### Supplied material

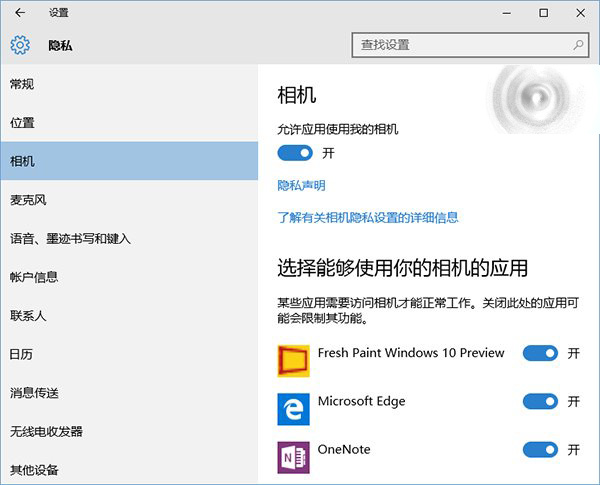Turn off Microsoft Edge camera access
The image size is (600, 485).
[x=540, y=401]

######
### Supplied material

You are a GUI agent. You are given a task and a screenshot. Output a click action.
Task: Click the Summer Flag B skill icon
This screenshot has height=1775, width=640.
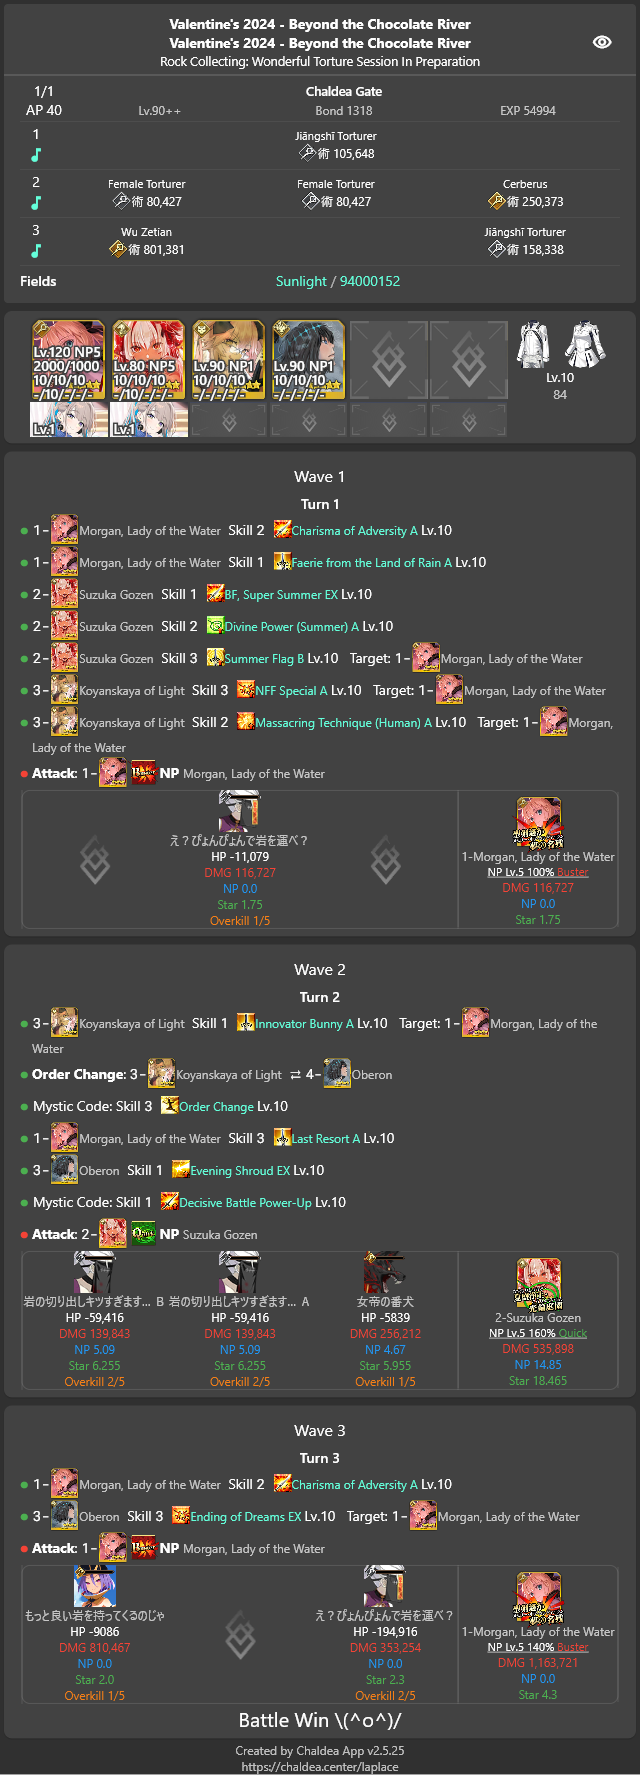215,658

######
### Supplied material

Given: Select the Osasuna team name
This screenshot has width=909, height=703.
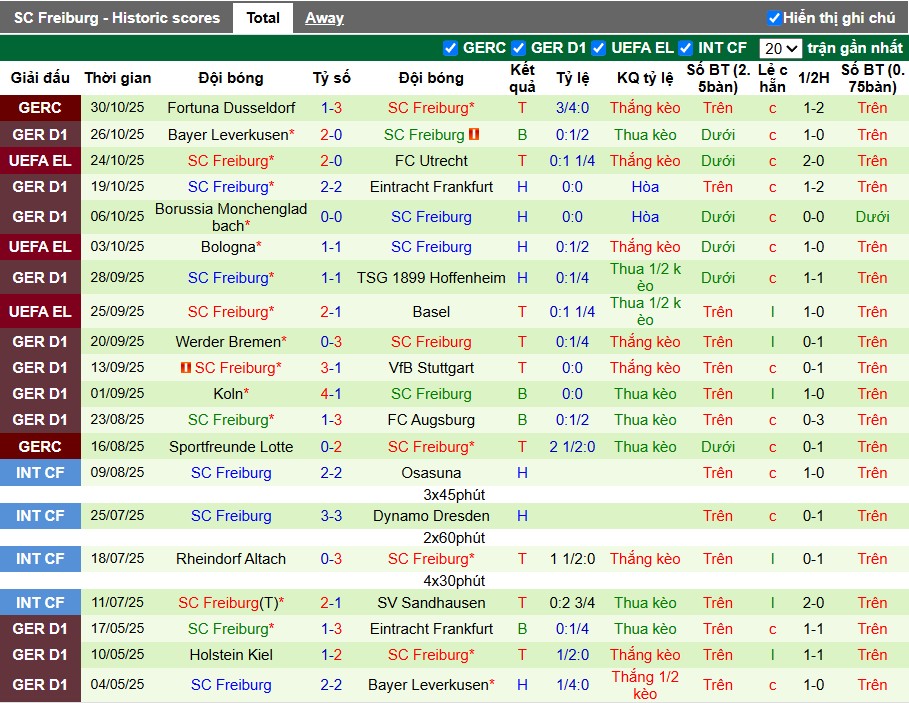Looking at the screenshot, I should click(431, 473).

######

## [The exercise]
Gather every line of the items above that contains the string "This", matching case exactly.

## [Output of the exercise]
This screenshot has height=1775, width=640.
This screenshot has width=909, height=703.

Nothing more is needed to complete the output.